If I understood correctly the Wikipedia page on Takens' theorem, and some discussions I had with people in applied (physics-related) fields that mentioned it to me, Taken's theorem essentially states that
if one has a system parameterized by a state (time-dependent) $x(t)\in\mathbb{R}^d$, then under some natural assumptions on $x$ (in particular, smooth enough) there exists $k$—related to the underlying dimension of the manifold on which $x$ "lives— and some "lag" $\tau$ such that $$ y(t) \stackrel{\rm def}{=} (x_1(t), x_1(t+\tau),\dots,x_1(t+(k-1) \tau)\in\mathbb{R}^k $$ is information-theoretically equivalent to the original parameterization $x$; and moreover, this new parameterization, now living in a "shadow manifold," preserves the topology of the original manifold.
(All imprecisions above definitely mine, I cannot claim I fully understand the theorem.)
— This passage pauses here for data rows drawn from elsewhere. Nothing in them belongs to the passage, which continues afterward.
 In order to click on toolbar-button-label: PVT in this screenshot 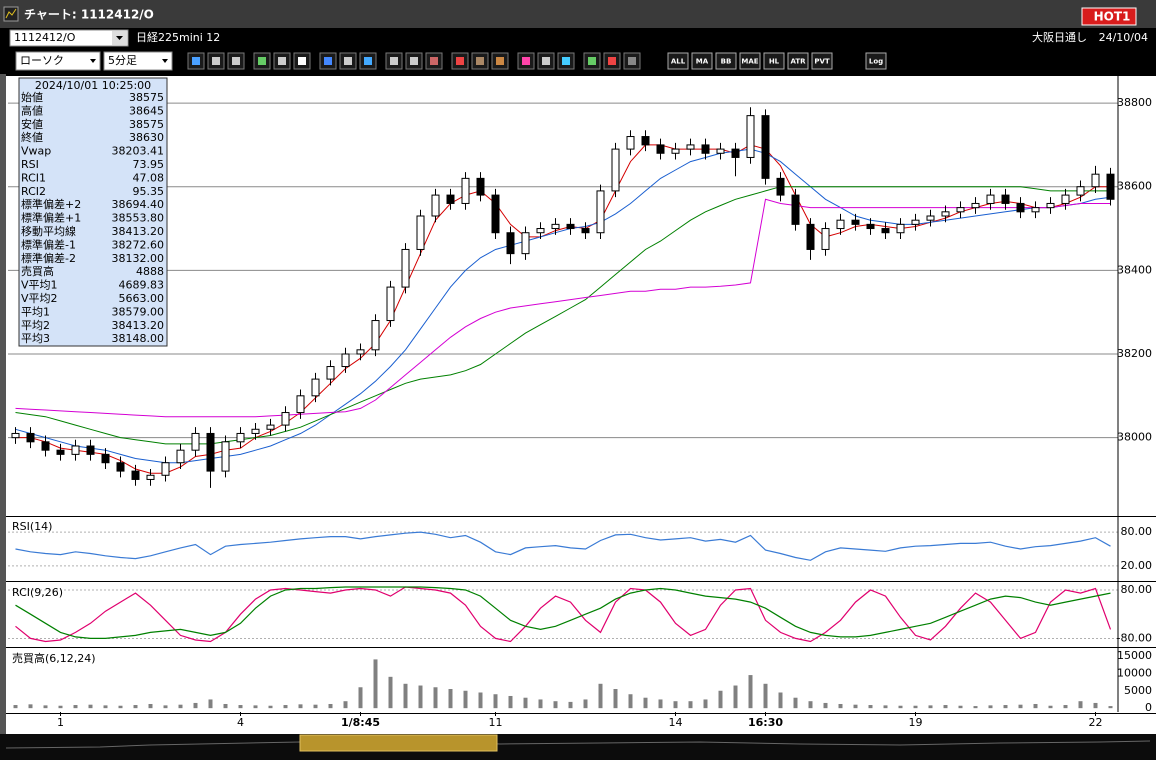, I will do `click(822, 62)`.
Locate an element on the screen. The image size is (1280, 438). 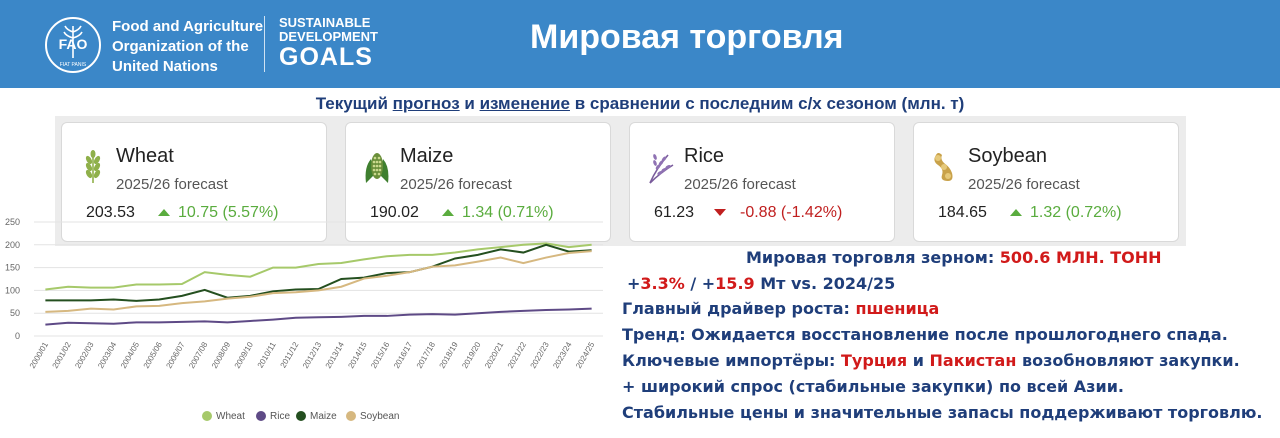
card-change: 1.34 (0.71%) is located at coordinates (508, 212).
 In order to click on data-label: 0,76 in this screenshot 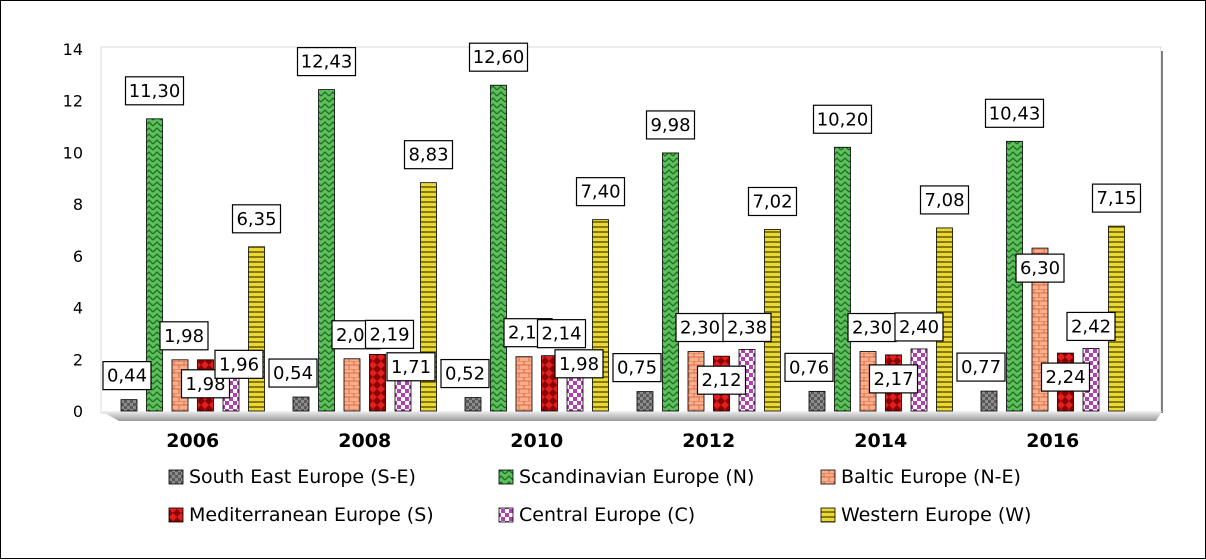, I will do `click(809, 368)`.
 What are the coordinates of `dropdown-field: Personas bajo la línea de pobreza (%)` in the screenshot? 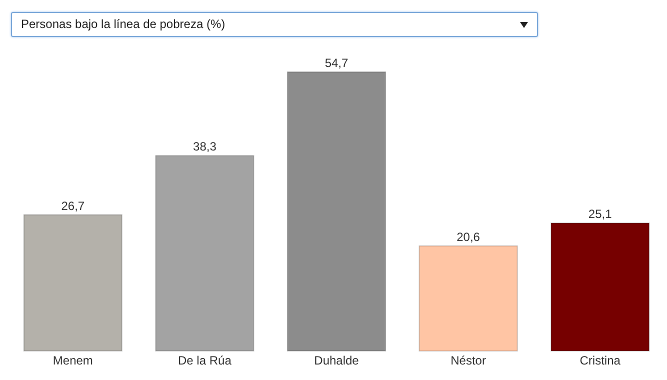 It's located at (274, 24).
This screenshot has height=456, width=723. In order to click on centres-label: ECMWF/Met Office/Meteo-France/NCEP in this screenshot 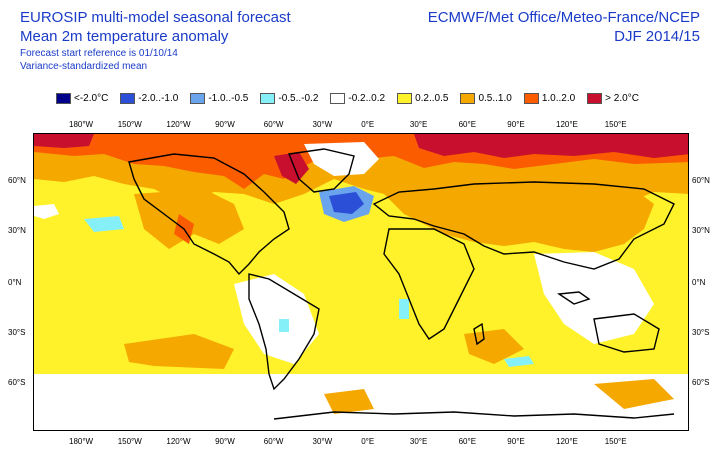, I will do `click(564, 18)`.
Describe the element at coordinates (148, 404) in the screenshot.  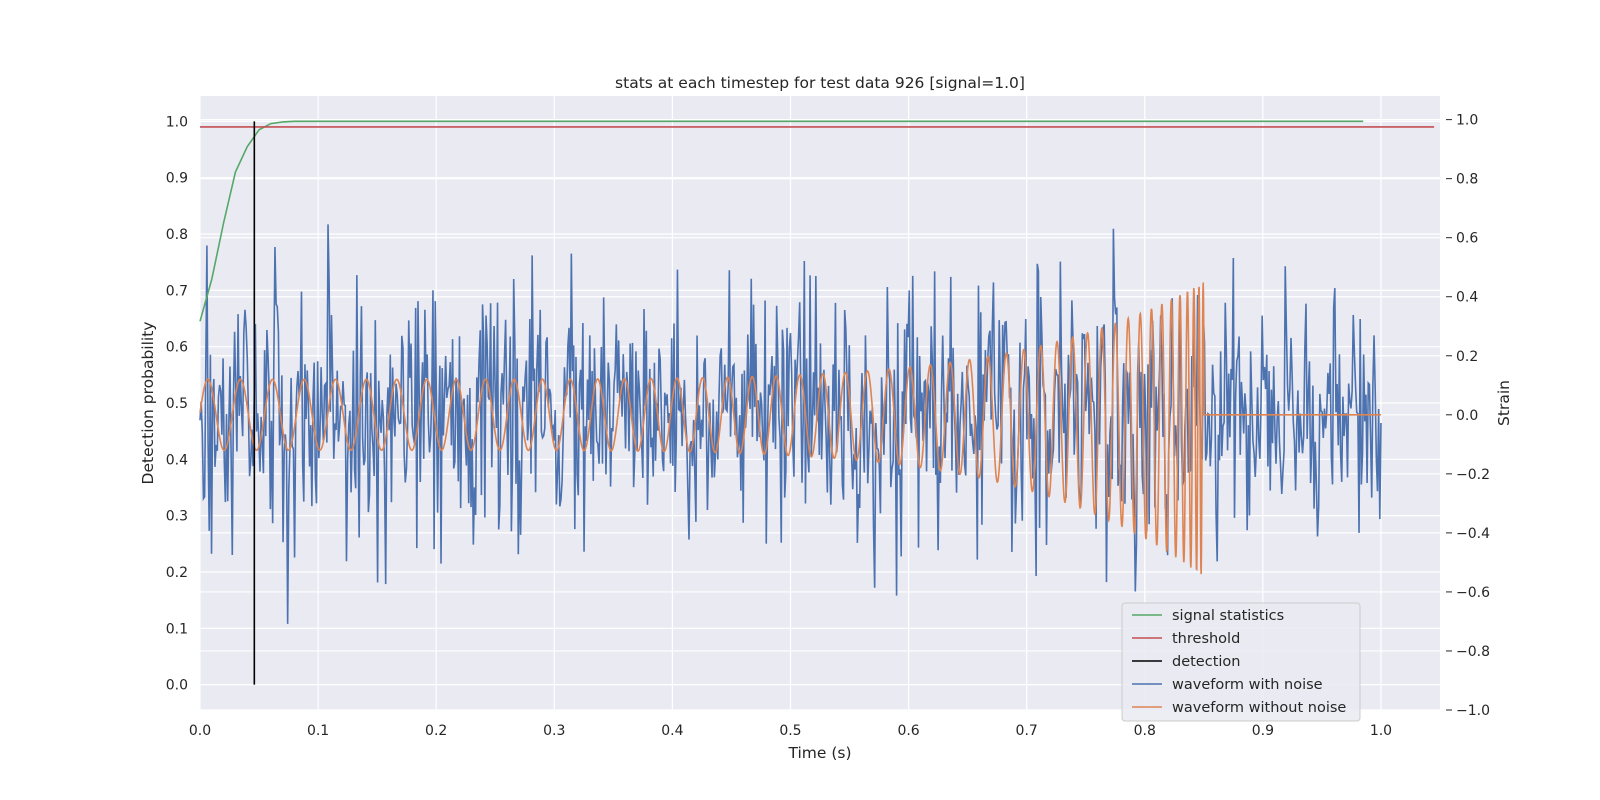
I see `y-axis-left-label: Detection probability` at that location.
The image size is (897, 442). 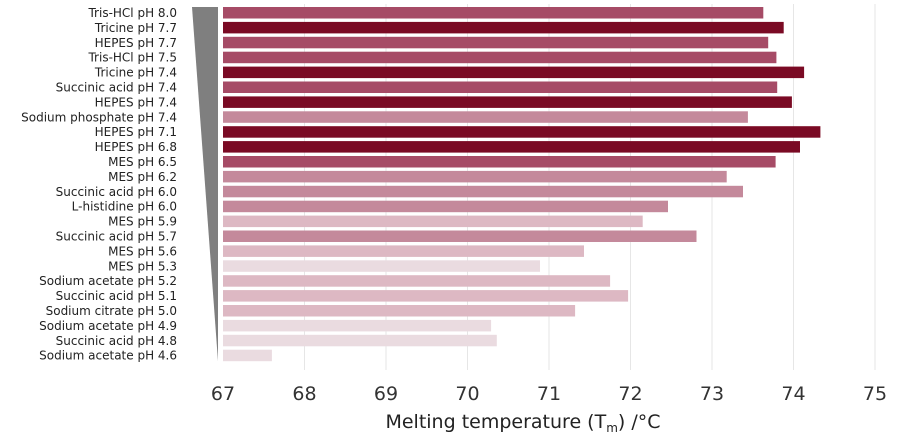 What do you see at coordinates (132, 13) in the screenshot?
I see `category-label: Tris-HCl pH 8.0` at bounding box center [132, 13].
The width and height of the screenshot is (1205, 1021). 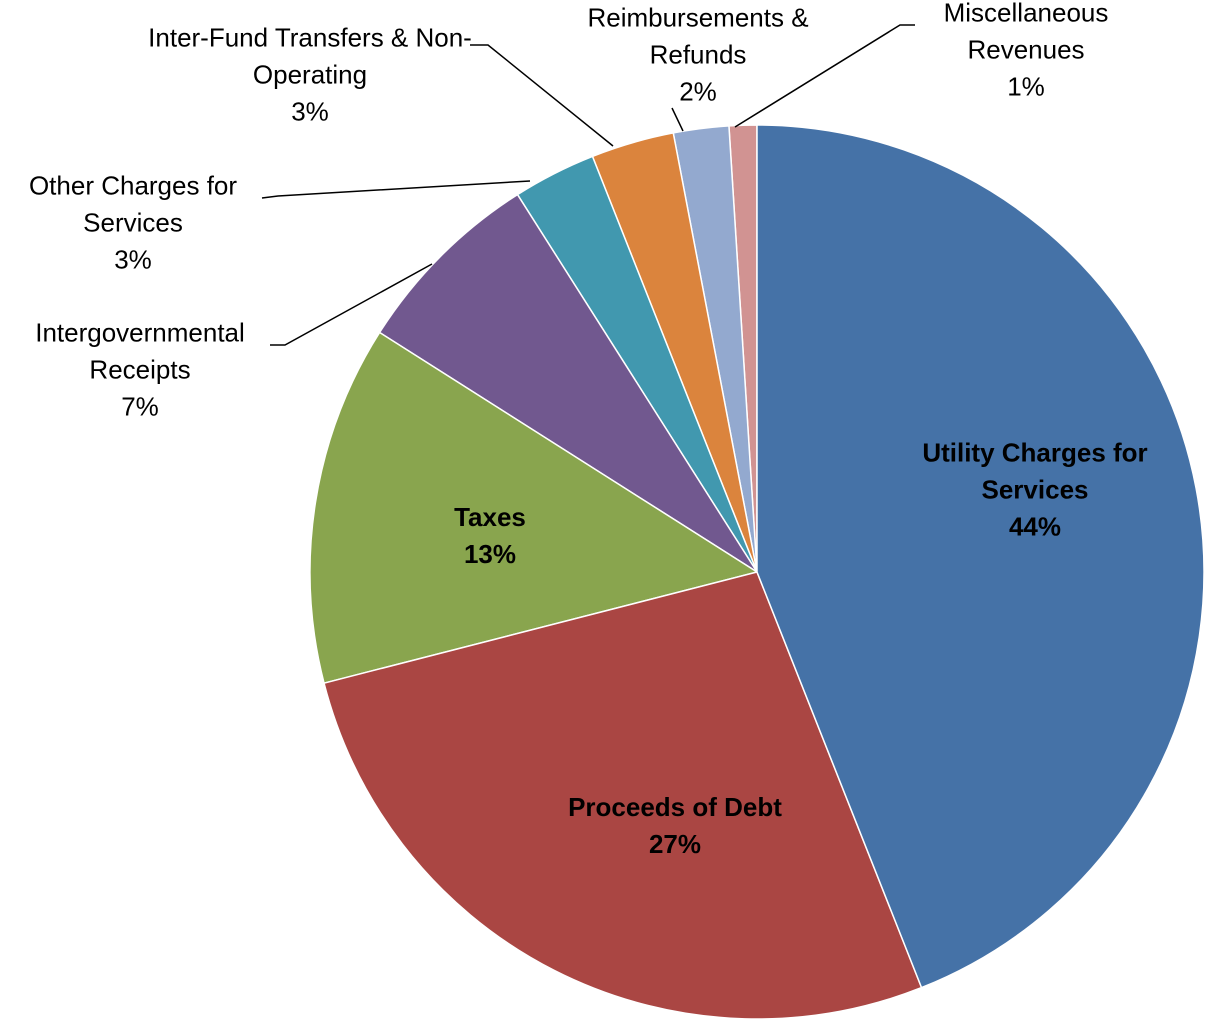 I want to click on slice-label: Miscellaneous Revenues 1%, so click(x=1026, y=53).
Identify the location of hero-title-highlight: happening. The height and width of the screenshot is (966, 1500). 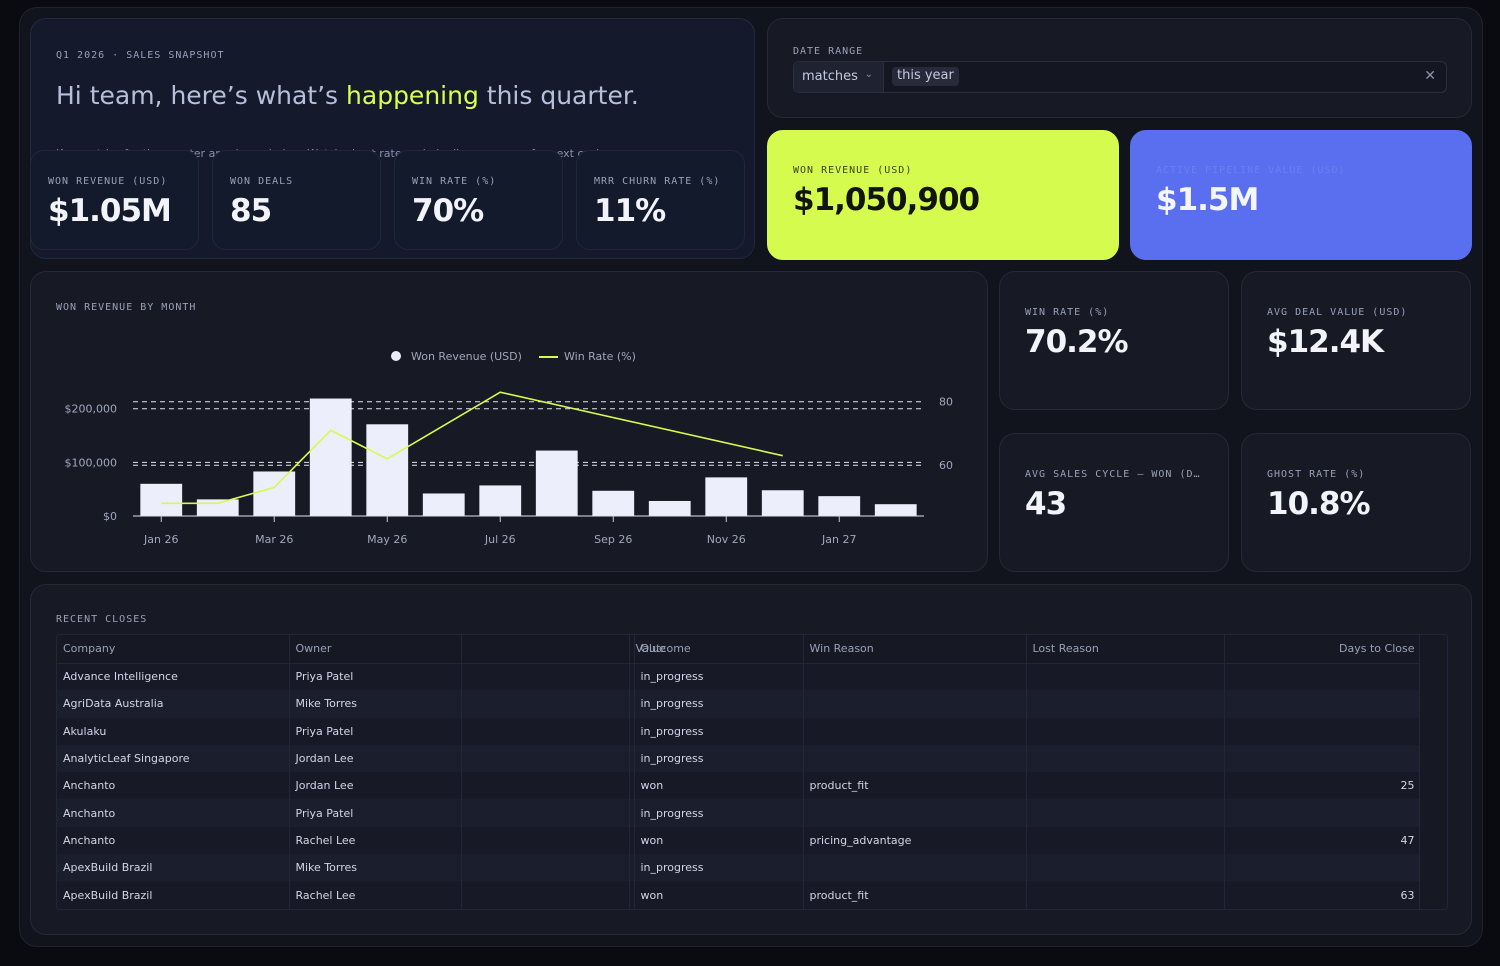
(412, 96).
This does strike me as a very useful tool, similar in spirit to some type of dimension reduction:
- bringing in domain-specific knowledge (to figure out $\tau$ and $k$, although apparently there have been recently methods designed to find these in a more automated way)
- allowing easy measuring (no need to perform a computationally heavy mapping for the change of parameters: instead, focusing in a single lagged coordinate of the data is enough)
My question is: has this theorem, or some version of it, been applied or explored in the context of computational learning? If so, where can I find references of it? If not, is there a reason why—e.g., "it does not apply in the usual settings we consider because [...]"?